Asked about RCSI’s role in identifying and managing a surgeon performing below expectations, Mr Mealy admitted this is “a real challenge here and internationally”.

“And one of the issues is, how do we know a surgeon is performing poorly? And that is generally dealt with within hospitals, the HSE, our employers, and it sometimes comes to us to take part in some form of inquiry and I have got to put my hands up and say, it is always challenging because we don’t have a process that works well and certainly, what I would like to see is a process that we see with our sister colleges [in the UK], for instance.”

The Royal College of Surgeons, London, has an invited review process where it can be invited in by a Trust, for example, to carry out an assessment if there is a problem with an individual surgeon or a process.

“We don’t have a process like that; in general, we are not invited in by Hospital Groups; sometimes we are, but seldom. So the only way we get involved would be in terms of professional development issues, in terms of individuals coming to us of their own volition, saying ‘I am in trouble’ or ‘I need to be upskilled’…

“Sometimes Hospital Groups come to us and say, ‘will you help in the upskilling of somebody who has had an issue?’ but that is at the discretion of the Hospital Groups. In many cases in Ireland, it is adversarial and ends up in the courts, which is problematic.

“So I would like to see a more structured, defined process. The invited reviewer process that the English college runs, I think is worthy of note, and I am aware that one or two hospitals here have started to use that process…”

Women in surgery

Meanwhile, an area of focus for the RCSI in recent years has been gender diversity in surgery. In 2017, the College published a comprehensive report on the issue, which was developed by its gender diversity short life working group.

Mr Mealy believes progress is being made.

“We are conscious that only about 11 per cent of our consultant surgeons are female, it was 8 or 9 per cent a couple of years ago. Five out of 21 of our council members are female, 46 per cent of our trainees are female.

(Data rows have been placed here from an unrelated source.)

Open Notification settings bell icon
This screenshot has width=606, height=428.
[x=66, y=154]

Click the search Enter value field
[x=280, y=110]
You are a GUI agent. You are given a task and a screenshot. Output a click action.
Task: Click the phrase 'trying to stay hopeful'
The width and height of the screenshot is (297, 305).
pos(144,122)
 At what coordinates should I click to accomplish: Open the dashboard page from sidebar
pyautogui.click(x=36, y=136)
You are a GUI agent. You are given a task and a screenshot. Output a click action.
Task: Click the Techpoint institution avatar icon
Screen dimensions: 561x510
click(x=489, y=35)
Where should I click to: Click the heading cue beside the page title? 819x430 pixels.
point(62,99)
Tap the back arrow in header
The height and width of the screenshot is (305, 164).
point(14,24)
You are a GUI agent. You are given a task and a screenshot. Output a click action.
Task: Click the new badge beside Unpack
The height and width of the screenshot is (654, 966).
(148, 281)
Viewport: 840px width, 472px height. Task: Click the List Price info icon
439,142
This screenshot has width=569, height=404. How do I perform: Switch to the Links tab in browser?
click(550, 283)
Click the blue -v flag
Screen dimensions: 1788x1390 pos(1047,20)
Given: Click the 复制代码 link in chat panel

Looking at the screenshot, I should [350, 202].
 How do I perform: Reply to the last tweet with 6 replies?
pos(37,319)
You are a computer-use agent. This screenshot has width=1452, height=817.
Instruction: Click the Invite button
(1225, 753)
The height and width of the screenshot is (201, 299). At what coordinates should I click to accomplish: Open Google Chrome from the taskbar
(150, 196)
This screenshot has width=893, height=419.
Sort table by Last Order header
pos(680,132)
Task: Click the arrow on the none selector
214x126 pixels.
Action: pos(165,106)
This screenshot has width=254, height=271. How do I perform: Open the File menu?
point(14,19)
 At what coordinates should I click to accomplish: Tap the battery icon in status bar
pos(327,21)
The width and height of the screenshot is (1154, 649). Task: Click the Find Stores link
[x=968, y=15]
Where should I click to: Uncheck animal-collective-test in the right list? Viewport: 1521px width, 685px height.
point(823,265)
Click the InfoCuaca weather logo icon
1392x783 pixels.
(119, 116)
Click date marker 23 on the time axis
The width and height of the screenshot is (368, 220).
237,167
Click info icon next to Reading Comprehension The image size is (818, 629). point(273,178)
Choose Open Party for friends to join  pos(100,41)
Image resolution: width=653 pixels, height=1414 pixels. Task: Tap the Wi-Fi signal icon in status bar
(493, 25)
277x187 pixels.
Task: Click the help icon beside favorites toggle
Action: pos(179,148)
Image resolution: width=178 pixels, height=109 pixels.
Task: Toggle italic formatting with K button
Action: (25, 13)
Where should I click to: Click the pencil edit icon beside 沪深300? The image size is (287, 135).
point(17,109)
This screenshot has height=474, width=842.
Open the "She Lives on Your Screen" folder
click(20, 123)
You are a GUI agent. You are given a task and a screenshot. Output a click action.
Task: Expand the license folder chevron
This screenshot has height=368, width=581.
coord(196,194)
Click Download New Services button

“Following a negotiation with National Doctors Training and Planning and the HSE, we have managed to get more structure on less-than-full-time training, supports for people coming back from family leave.

“I think we have made huge progress because now it is not uncommon to see our female trainees, for instance, becoming pregnant, having children, taking time out and coming back into the training programme.

“Also, we are very proud that we’ve got support from J&J for a major scholarship in terms of fellowship support for female trainees, to try and help them structure their career.”

He concluded that there is a “palpable feeling in the College that we are here to support young professional women”.